THE REQUEST: Swap each occurrence of "computer-use agent" in the rows below for "desktop automation agent", and leave every other part of the rows unchanged.

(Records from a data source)

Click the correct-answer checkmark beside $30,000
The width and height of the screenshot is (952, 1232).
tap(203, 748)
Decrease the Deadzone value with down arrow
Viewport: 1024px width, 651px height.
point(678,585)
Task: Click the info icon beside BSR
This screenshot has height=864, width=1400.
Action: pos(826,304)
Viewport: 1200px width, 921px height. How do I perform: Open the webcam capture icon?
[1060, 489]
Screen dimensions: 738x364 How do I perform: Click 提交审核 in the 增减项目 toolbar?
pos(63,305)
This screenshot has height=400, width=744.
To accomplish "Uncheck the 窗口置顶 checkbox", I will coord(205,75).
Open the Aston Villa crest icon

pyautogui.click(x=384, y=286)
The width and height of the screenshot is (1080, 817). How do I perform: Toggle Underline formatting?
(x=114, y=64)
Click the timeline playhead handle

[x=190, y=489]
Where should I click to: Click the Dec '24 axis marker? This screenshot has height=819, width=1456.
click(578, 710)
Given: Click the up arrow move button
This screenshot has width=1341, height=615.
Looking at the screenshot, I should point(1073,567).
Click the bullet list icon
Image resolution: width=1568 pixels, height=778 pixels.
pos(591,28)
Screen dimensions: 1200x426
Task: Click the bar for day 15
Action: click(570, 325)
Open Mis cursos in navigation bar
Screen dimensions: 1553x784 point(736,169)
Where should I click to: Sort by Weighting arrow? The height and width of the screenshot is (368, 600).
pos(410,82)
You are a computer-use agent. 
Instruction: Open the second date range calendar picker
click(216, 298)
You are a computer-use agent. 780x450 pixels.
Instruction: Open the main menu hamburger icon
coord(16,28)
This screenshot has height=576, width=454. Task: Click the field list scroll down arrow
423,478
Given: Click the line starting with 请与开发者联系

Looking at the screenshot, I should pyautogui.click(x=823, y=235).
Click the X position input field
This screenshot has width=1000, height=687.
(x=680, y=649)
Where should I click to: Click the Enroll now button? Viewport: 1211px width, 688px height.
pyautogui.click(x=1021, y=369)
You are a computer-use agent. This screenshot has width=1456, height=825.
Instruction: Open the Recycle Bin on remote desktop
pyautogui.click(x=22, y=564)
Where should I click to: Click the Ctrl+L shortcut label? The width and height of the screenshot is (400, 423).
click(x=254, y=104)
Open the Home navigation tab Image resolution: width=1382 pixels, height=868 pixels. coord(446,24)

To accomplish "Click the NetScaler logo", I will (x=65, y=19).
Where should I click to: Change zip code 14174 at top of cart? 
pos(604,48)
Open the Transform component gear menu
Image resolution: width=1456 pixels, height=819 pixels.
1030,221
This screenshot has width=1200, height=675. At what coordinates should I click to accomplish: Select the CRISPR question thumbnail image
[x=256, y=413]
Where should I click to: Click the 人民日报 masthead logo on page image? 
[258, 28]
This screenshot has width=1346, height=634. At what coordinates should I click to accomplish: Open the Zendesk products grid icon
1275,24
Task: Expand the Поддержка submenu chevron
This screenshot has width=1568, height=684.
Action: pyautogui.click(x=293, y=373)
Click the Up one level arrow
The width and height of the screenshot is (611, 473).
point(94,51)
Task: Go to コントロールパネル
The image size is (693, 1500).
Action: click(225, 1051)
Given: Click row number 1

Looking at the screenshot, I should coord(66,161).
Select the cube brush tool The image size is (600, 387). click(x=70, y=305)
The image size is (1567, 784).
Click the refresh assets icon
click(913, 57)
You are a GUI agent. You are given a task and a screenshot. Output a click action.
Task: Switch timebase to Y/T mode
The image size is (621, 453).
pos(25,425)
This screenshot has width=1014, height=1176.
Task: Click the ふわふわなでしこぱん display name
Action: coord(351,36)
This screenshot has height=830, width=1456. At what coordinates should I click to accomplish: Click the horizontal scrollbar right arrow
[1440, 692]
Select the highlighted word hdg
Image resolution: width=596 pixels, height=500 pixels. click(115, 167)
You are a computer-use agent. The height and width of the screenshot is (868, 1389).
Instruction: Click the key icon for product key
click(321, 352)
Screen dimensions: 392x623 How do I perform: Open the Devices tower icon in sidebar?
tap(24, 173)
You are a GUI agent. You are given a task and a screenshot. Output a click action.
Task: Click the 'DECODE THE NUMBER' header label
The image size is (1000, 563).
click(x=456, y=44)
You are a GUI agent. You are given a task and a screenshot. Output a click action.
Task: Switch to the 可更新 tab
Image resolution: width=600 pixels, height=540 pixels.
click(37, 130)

REPLY:
Click the correct-answer checkmark beside $30,000
The width and height of the screenshot is (952, 1232).
tap(203, 748)
Decrease the Deadzone value with down arrow
Viewport: 1024px width, 651px height.
point(678,585)
Task: Click the info icon beside BSR
This screenshot has height=864, width=1400.
Action: pos(826,304)
Viewport: 1200px width, 921px height. How do I perform: Open the webcam capture icon?
[1060, 489]
Screen dimensions: 738x364 How do I perform: Click 提交审核 in the 增减项目 toolbar?
pos(63,305)
This screenshot has height=400, width=744.
To accomplish "Uncheck the 窗口置顶 checkbox", I will coord(205,75).
Open the Aston Villa crest icon

pyautogui.click(x=384, y=286)
The width and height of the screenshot is (1080, 817). How do I perform: Toggle Underline formatting?
(x=114, y=64)
Click the timeline playhead handle

[x=190, y=489]
Where should I click to: Click the Dec '24 axis marker? This screenshot has height=819, width=1456.
click(578, 710)
Given: Click the up arrow move button
This screenshot has width=1341, height=615.
Looking at the screenshot, I should point(1073,567).
Click the bullet list icon
Image resolution: width=1568 pixels, height=778 pixels.
pos(591,28)
Screen dimensions: 1200x426
Task: Click the bar for day 15
Action: click(570, 325)
Open Mis cursos in navigation bar
Screen dimensions: 1553x784 point(736,169)
Where should I click to: Sort by Weighting arrow? The height and width of the screenshot is (368, 600).
pos(410,82)
You are a desktop automation agent. 
Instruction: Open the second date range calendar picker
click(216, 298)
You are a desktop automation agent. 780x450 pixels.
Instruction: Open the main menu hamburger icon
coord(16,28)
This screenshot has height=576, width=454. Task: Click the field list scroll down arrow
423,478
Given: Click the line starting with 请与开发者联系

Looking at the screenshot, I should pyautogui.click(x=823, y=235).
Click the X position input field
This screenshot has width=1000, height=687.
(x=680, y=649)
Where should I click to: Click the Enroll now button? Viewport: 1211px width, 688px height.
pyautogui.click(x=1021, y=369)
You are a desktop automation agent. This screenshot has width=1456, height=825.
Instruction: Open the Recycle Bin on remote desktop
pyautogui.click(x=22, y=564)
Where should I click to: Click the Ctrl+L shortcut label? The width and height of the screenshot is (400, 423).
click(x=254, y=104)
Open the Home navigation tab Image resolution: width=1382 pixels, height=868 pixels. coord(446,24)

To accomplish "Click the NetScaler logo", I will (x=65, y=19).
Where should I click to: Change zip code 14174 at top of cart? 
pos(604,48)
Open the Transform component gear menu
Image resolution: width=1456 pixels, height=819 pixels.
1030,221
This screenshot has width=1200, height=675. At what coordinates should I click to accomplish: Select the CRISPR question thumbnail image
[x=256, y=413]
Where should I click to: Click the 人民日报 masthead logo on page image? 
[258, 28]
This screenshot has width=1346, height=634. At what coordinates should I click to accomplish: Open the Zendesk products grid icon
1275,24
Task: Expand the Поддержка submenu chevron
This screenshot has width=1568, height=684.
Action: pyautogui.click(x=293, y=373)
Click the Up one level arrow
The width and height of the screenshot is (611, 473).
point(94,51)
Task: Go to コントロールパネル
The image size is (693, 1500).
Action: click(225, 1051)
Given: Click row number 1

Looking at the screenshot, I should coord(66,161).
Select the cube brush tool The image size is (600, 387). click(x=70, y=305)
The image size is (1567, 784).
Click the refresh assets icon
click(913, 57)
You are a GUI agent. You are given a task and a screenshot. Output a click action.
Task: Switch timebase to Y/T mode
The image size is (621, 453).
pos(25,425)
This screenshot has width=1014, height=1176.
Task: Click the ふわふわなでしこぱん display name
Action: coord(351,36)
This screenshot has height=830, width=1456. At what coordinates should I click to accomplish: Click the horizontal scrollbar right arrow
[1440, 692]
Select the highlighted word hdg
Image resolution: width=596 pixels, height=500 pixels. click(115, 167)
You are a desktop automation agent. The height and width of the screenshot is (868, 1389).
Instruction: Click the key icon for product key
click(321, 352)
Screen dimensions: 392x623 How do I perform: Open the Devices tower icon in sidebar?
tap(24, 173)
You are a GUI agent. You are given a task and a screenshot. Output a click action.
Task: Click the 'DECODE THE NUMBER' header label
The image size is (1000, 563).
click(x=456, y=44)
You are a GUI agent. You are given a task and a screenshot. Output a click action.
Task: Switch to the 可更新 tab
Image resolution: width=600 pixels, height=540 pixels.
click(37, 130)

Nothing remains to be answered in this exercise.